En lisant Les Bienveillantes (1) Bienvenue dans la fosse

894 pages, près de 2 millions de signes, un bon kilo de littérature, environ 35 heures de lecture. Il faudrait aussi compter les temps de suspension, au beau milieu de la page, les retours en arrière, les paragraphes repris lentement, lettre après lettre, mot après mot, pour reconstruire une phrase dont le sens se disloque sous vos yeux. Et puis le temps passé, entre les séances de lecture, à penser au livre : cela fait bien le double, et s'étale sur plusieurs semaines, soit deux ou trois mois pour une lecture qui compose avec la vie, les obligations et les tâches, les interruptions nécessaires, d'autres lectures peut-être.

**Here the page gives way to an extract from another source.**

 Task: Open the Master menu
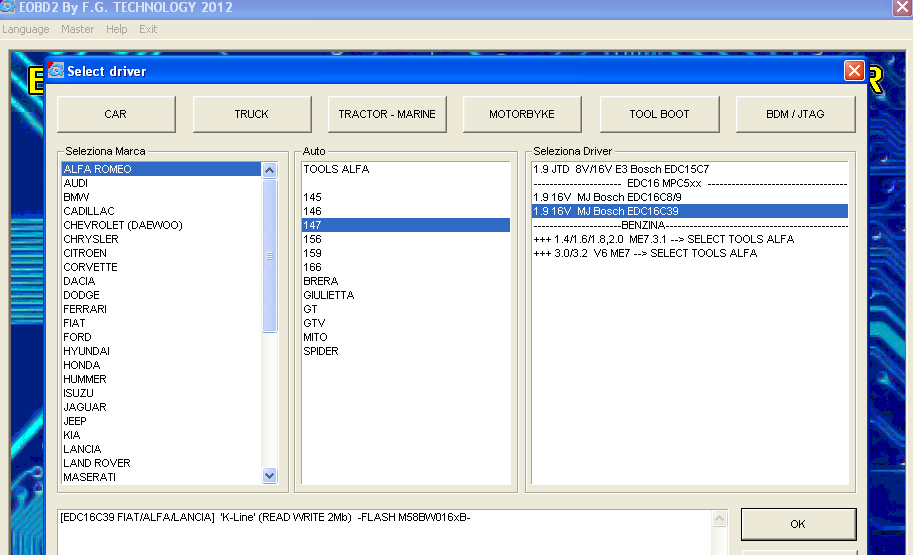coord(77,29)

Il y a, au propre comme au figuré, une énormité des Bienveillantes, un compagnonnage physique obligé qui s'impose au lecteur. Le poids du livre ne permet pas de le lire n'importe où ; il contraint à une certaine immobilité, oblige à se caler, soi et le livre, quelque part et à s'organiser pour passer un moment dans ce repaire. Physiquement, on pense à Belle du Seigneur. D'emblée, on sait qu'il va falloir passer des heures sur ce gros volume à l'écriture serrée et aux paragraphes denses qui n'intégrent que peu de coupures. Comme si, plus encore qu'au compagnonnage, le livre contraignait à une sorte d'immersion, à une apnée profonde. Et infernale.

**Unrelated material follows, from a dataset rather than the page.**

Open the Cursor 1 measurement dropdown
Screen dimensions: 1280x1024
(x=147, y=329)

"Si tu m'ouvres, tu plonges avec moi" semble susurrer l'ouvrage en marge des célébrations, du raffût des Grands Prix au bruissement des magazines (mais, nouvelle victoire de Proust contre Sainte-Beuve, Littell a peu à en dire au-delà de ce qu'il en écrit et qui suffit en effet). On a parlé du retour du bourreau comme pour contrebalancer la propension contemporaine à la repentance. Il est juste qu'en passant un certain point de la lecture des Bienveillantes, on entre nécessairement dans une sorte de fascination morbide pour l'horreur ordinaire du génocide. Mais s'empresser de théoriser cela, c'est aussi manquer la dimension et, pour ainsi dire, l'expérience personnelle du roman. Ce serait comme essayer de noyer le poisson de la conscience qui surnage tout de même un peu, en glissant de temps à autre : "Et toi, projeté là-dedans - soldat ou professeur, machiniste ou fonctionnaire -, qu'aurais-tu fais ? Es-tu bien sûr de tes habits de héros ?".

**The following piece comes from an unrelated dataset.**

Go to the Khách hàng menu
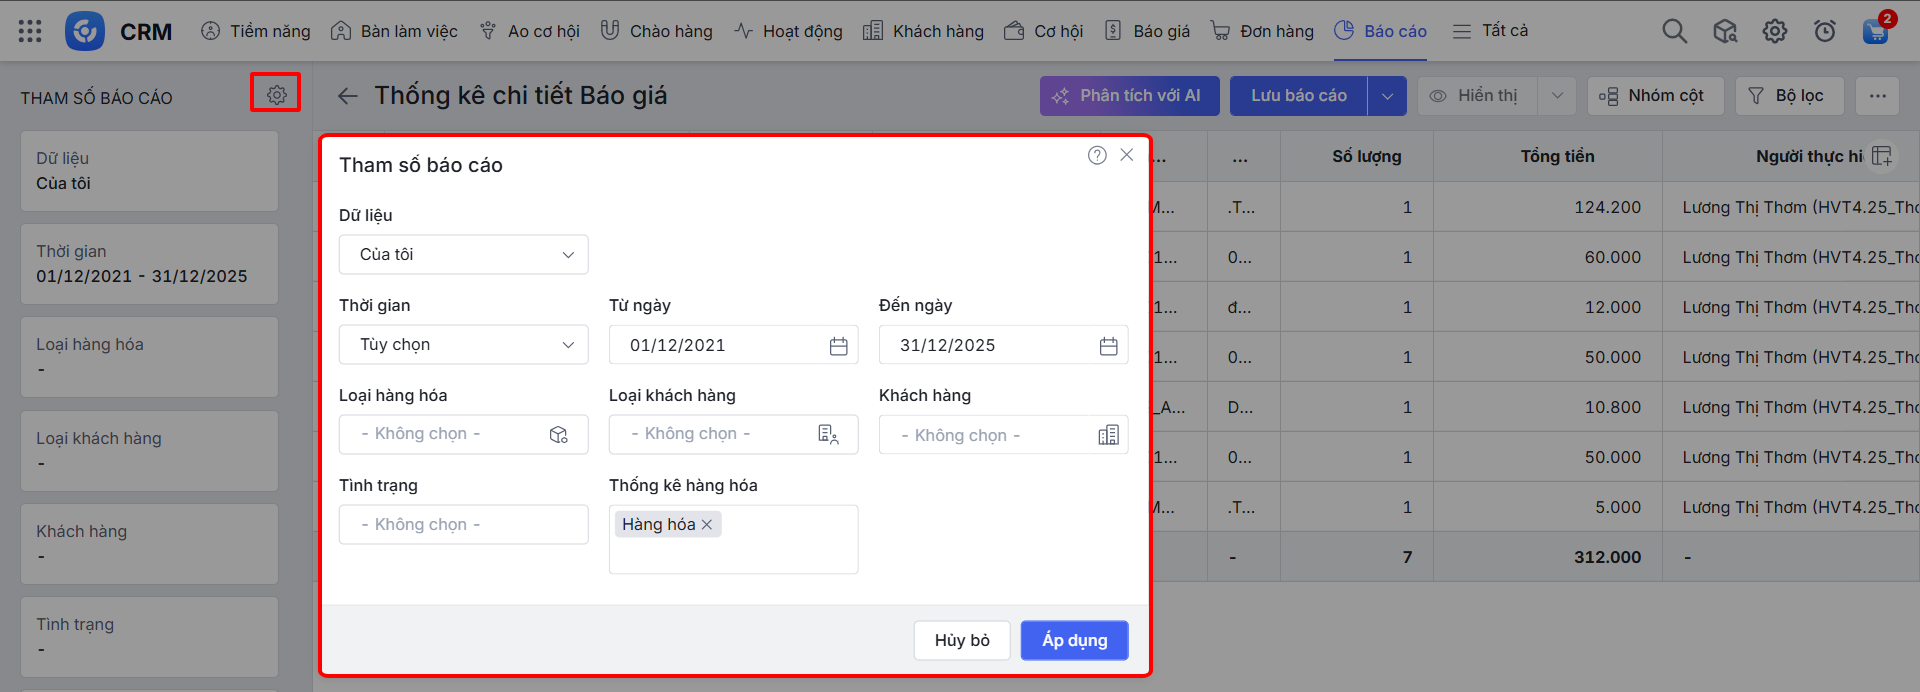point(923,31)
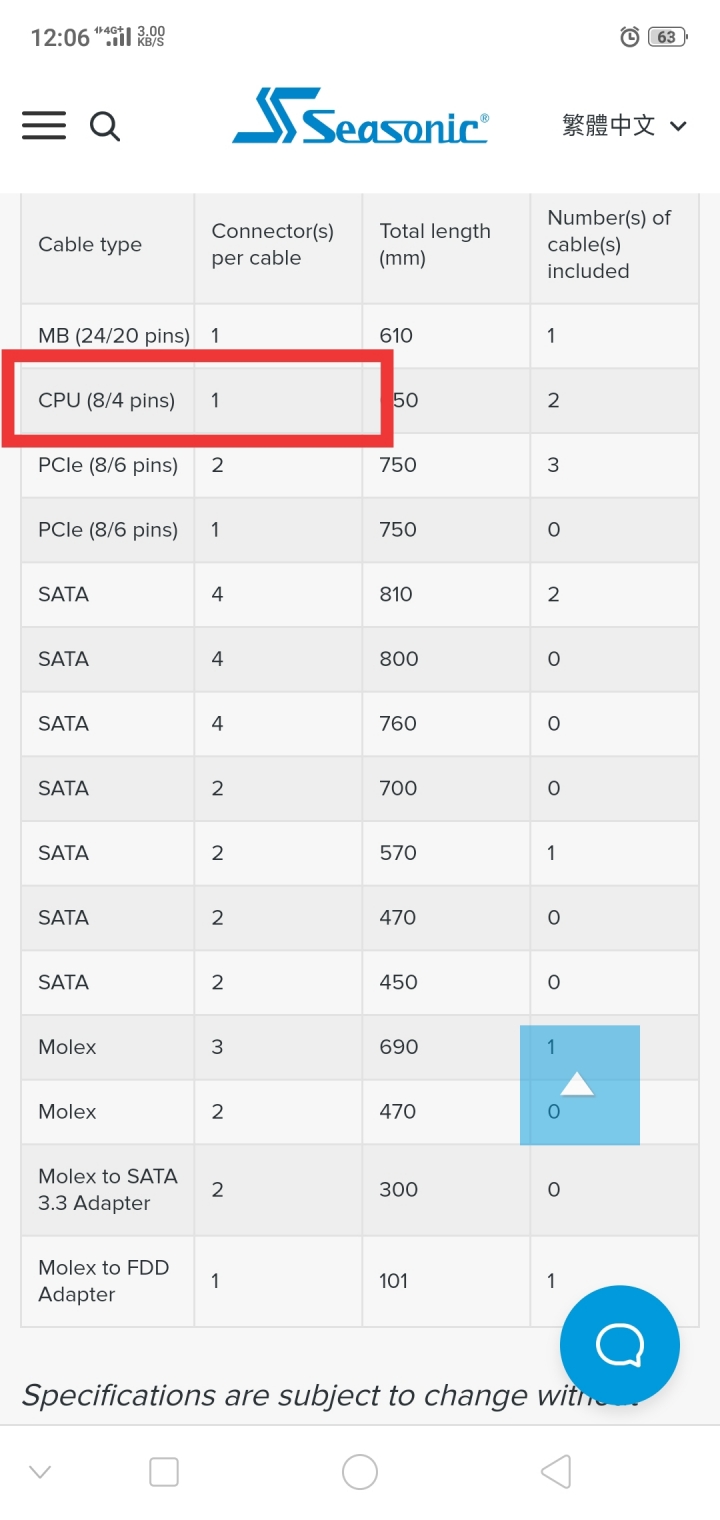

On croyait, si l'on ose dire, le sujet clos, glissant, peu à peu, d'un siècle l'autre. Comme un souvenir douloureux qui passe avec le temps. Un souvenir de la Shoah de Lanzmann, une nuit d'été, à vingt ans. D'autres lectures. Le dernier des Justes. Un vieux manuel aux pages un peu moisies. D'ancestrales discussions ayant fini par replonger dans les profondeurs de l'histoire - des petits et des grands événements, des amitiés, des déchirures, de la formation intellectuelle ; du moment où, sortant de l'adolescence, l'on apprend à être un homme. On n'en voyait plus qu'à peine affleurer, ici une commémoration perdue, là un propos antisémite, l'indignation qui suit - et, au passage, le déshonneur de Barre. Puis, tout cela retombait, englouti dans la succession folle de l'actualité, fatigué de charrier cette mémoire-là, plombée par la pesanteur des faits.

Oublier ou mourir ? Mais il faut bien vivre. Chiche, dit Littell, qui s'isole, reprend le sujet, dégoupille, et nous fait péter tout cela à la figure. Une sorte de Précis de décomposition, mais sans l'élégance - un précis de décomposition brut, un traité où pour une fois les mots ne masqueraient pas les choses, où la morale ne préempterait pas la physique, une sorte d'anti-Traité de sciences naturelles du XVIIIème siècle, un nouveau roman de l'horreur. Vous voyez le roman là, posé sur un coin de table ou bien dressé, là, dans la vitrine ? Allez-y, prenez-le, ouvrez-le ! Bienvenue dans la fosse.